Any Craps has a house edge of 11.1%. It pays off at 7 to 1.

A couple of the proposition bets have huge payouts. Proposition 2 or 12 pays off at 30 to 1, which sounds great-until you look at the house edge of 13.9%.

Proposition 3 or 11 only pays off at 15 to 1, but the house edge is marginally better at 11.1%.

As you've probably noticed by now, the best bets are the simplest bets. If you never did anything at the craps table besides bet on pass or don't pass and took maximum odds, you'd have a lot of fun at a low price.

The combined house edge on 3X odds is only 0.47%. On don't pass, it's 0.34%. The more odds you can take, the lower that combined house edge gets.

But it never hits 0, because you always place that original bet with a house edge to make the odds bet.

You can use this information to calculate an expected hourly loss, too. All you need to know is the average number of bets per hour, the size of the average wager, and the house edge.

Let's assume you're playing at a crowded table and only seeing 100 rolls of the dice per hour. You're betting an average of $100 per roll, and you're taking 3X odds. The house edge is 0.47%.

You're putting $10,000 per hour into action, and you can expect to lose 47 cents per hour. That's some of the cheapest action in the house.

Craps Strategy Advice

Craps strategy is surprisingly easy. Stick with the bets with the low house edge. Take as much on the odds bet as you can to keep the combined house edge low.

That's it.

You don't need to worry about what happened on the previous rolls of the dice. You don't have to switch bets based on previous results. You don't need to hedge your bets or change the size of your bets.

Just have fun with it.

And ignore the silliness about dice control. I'm skeptical that it's even possible.

But if it is possible, most people-you and me included-aren't going to spend the time and effort required to learn it.

Playing Craps on the Internet

You can find online craps games for real money on the Internet in two different varieties. The first is the most common. It's an animated video game version of craps that's powered by a random number generator.

This kind of game is good for practice. And the random number generator does a good job of duplicating the odds of a pair of dice.

The other kind of game is played on a Webcam with a live dealer. I think this is the more exciting version to play. It's not as exciting as playing in a live casino, but it's still a lot of fun.

Keep in mind that when claiming signup bonuses, you probably can't use wagers at the craps table to fulfill your wagering requirements.
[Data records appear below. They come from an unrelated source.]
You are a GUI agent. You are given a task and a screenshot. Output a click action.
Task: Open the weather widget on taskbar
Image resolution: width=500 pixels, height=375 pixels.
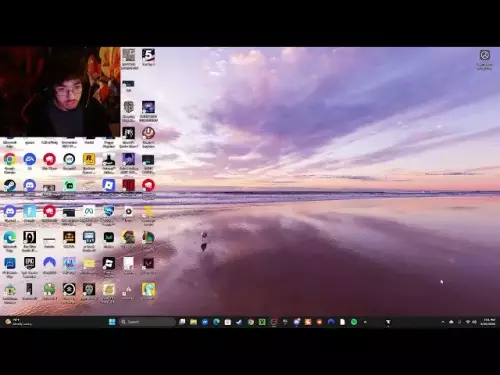click(x=18, y=322)
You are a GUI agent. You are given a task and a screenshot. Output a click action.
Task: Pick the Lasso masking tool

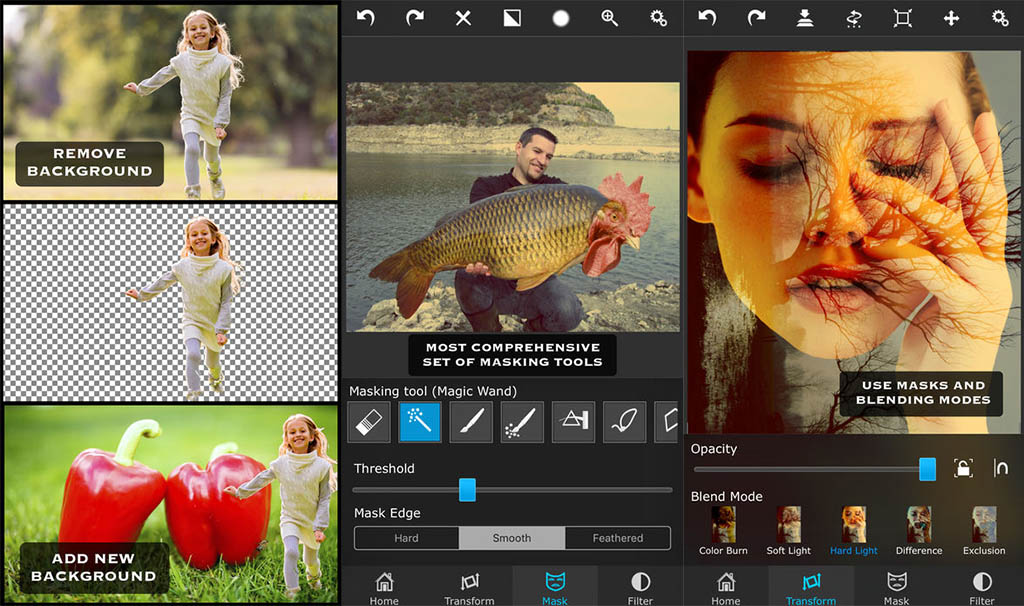click(x=624, y=422)
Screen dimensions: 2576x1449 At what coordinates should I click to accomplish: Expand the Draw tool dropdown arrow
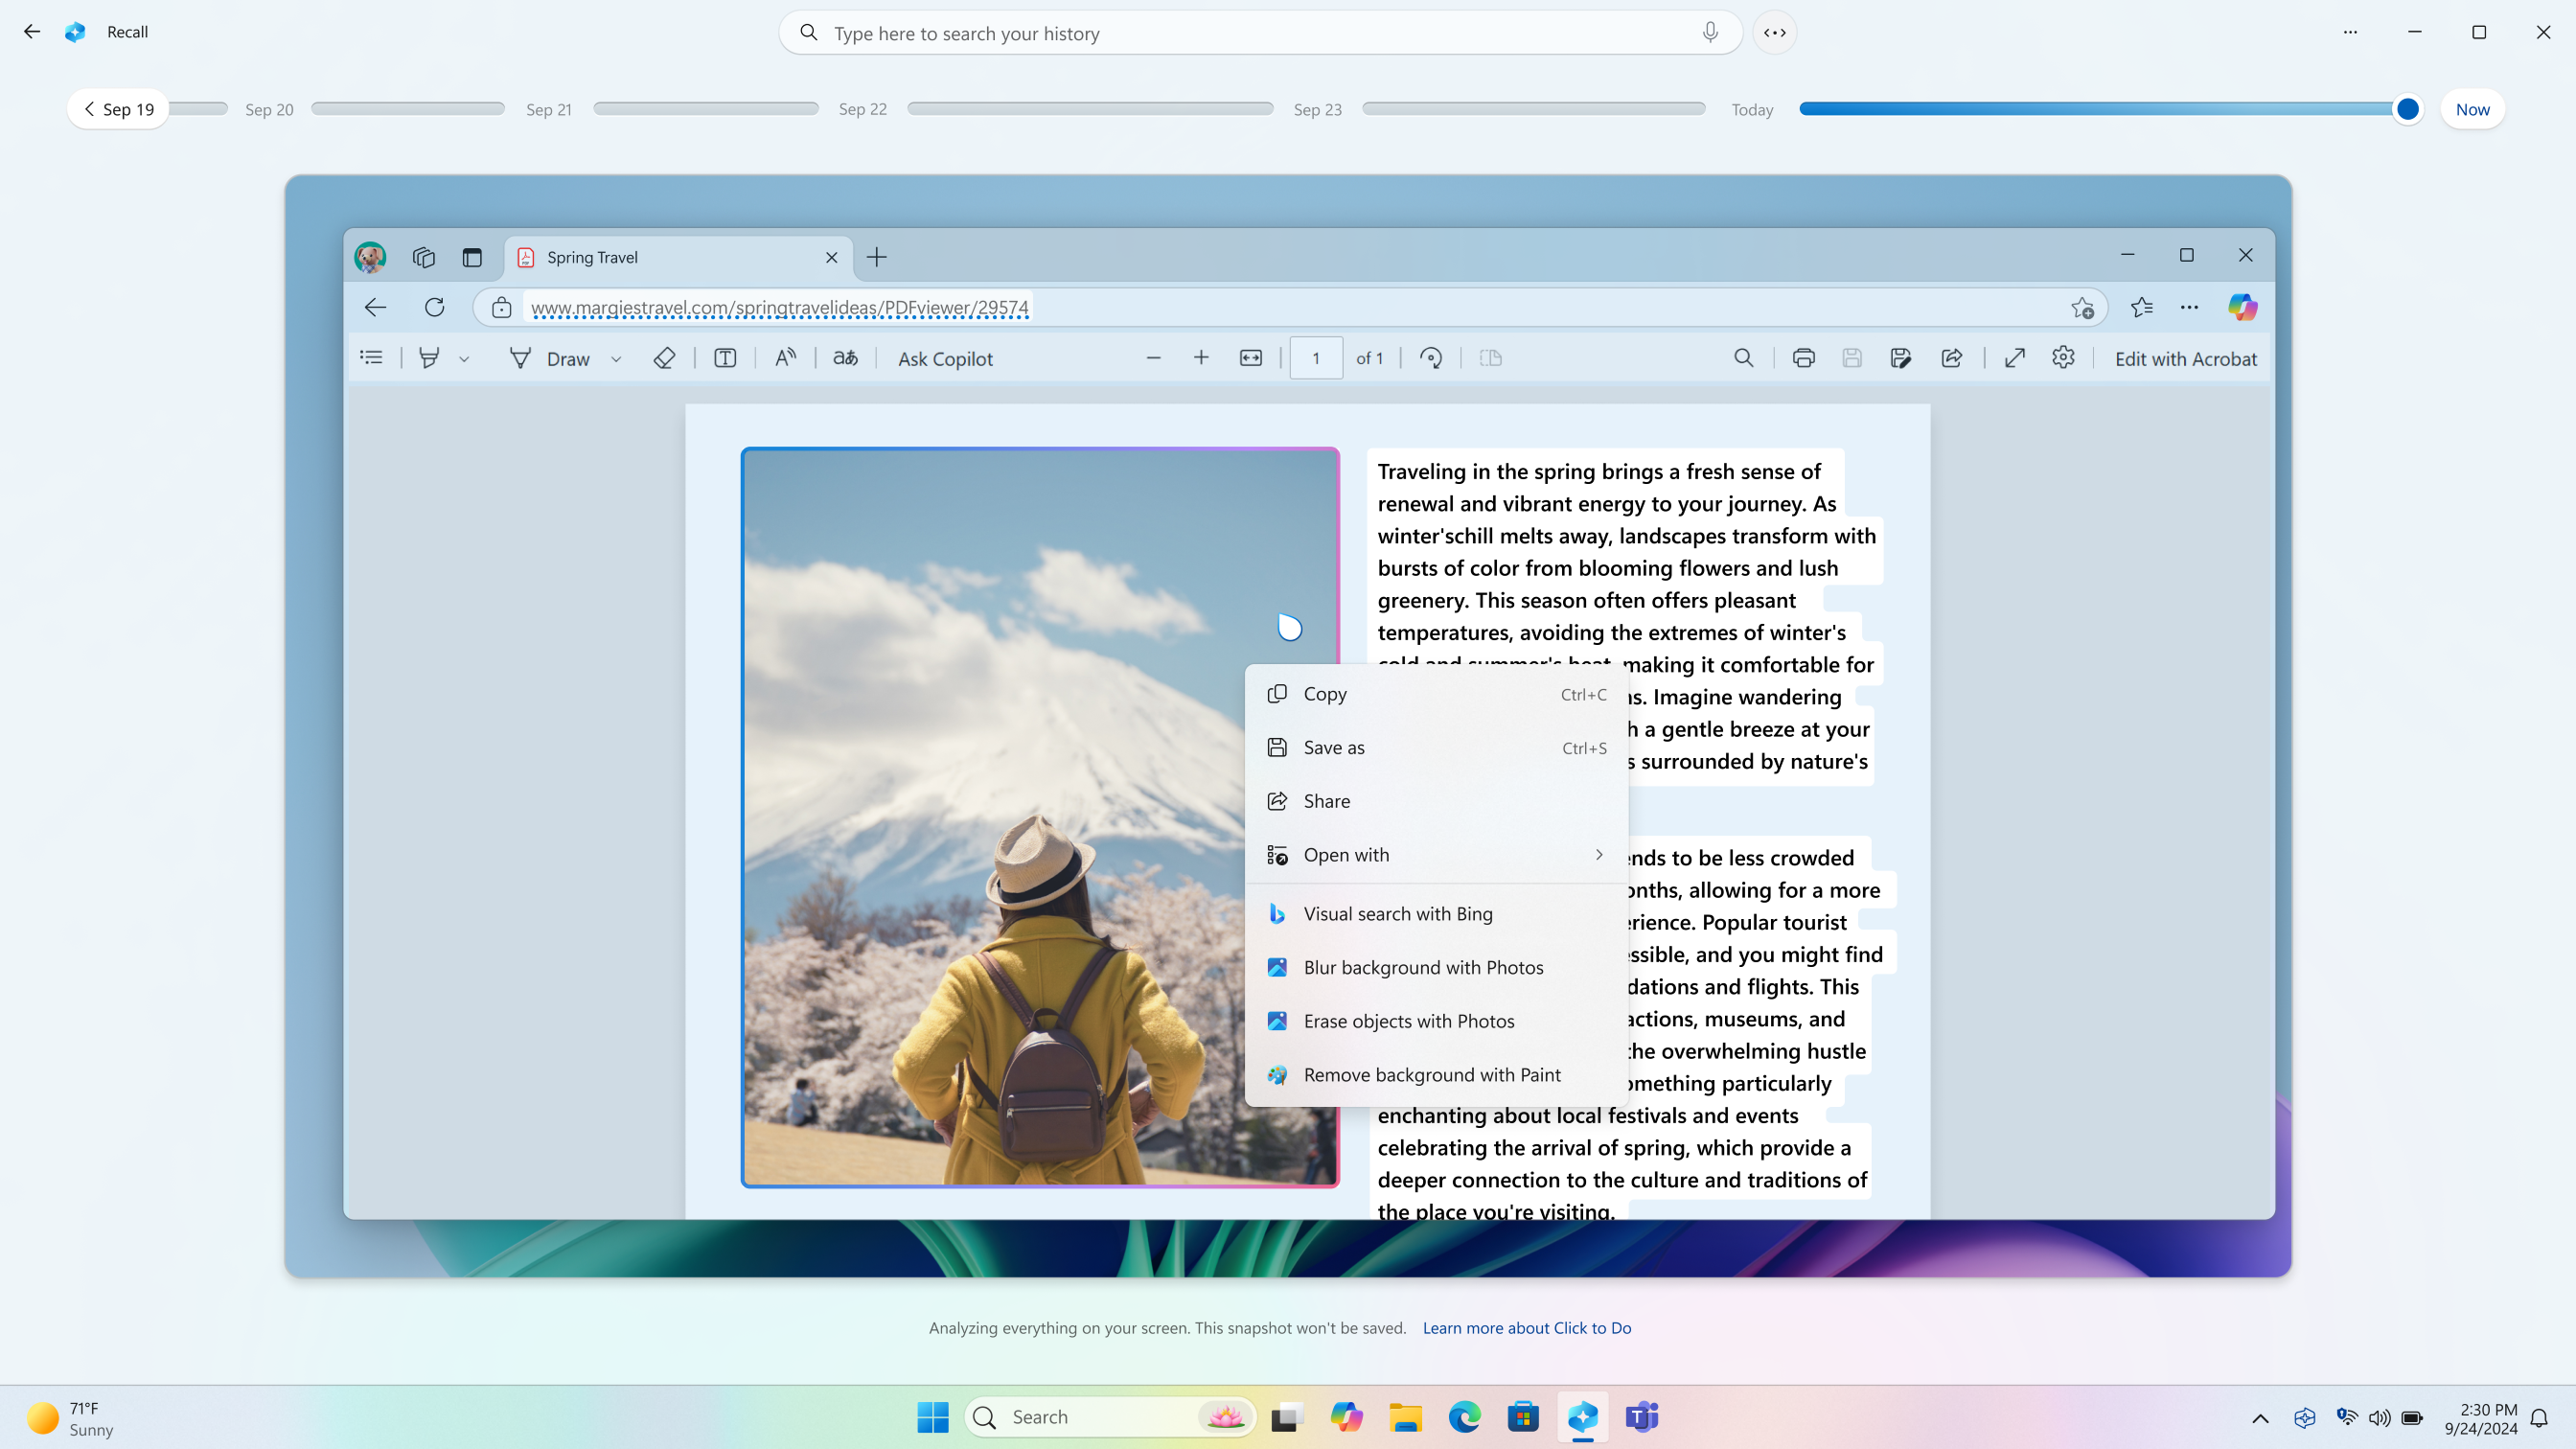[615, 359]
The house edge is so low that the casino is worried you might be able to almost guarantee a profit.


Craps is a great game. Next to blackjack and video poker, it's my favorite casino game. Its biggest disadvantage is that it's hard to learn and intimidating.

I hope you found the information in this post detailed enough to make the game less intimidating and easier to learn. I enjoyed writing this learning craps tutorial, and maybe someday I'll see you at the tables in Vegas.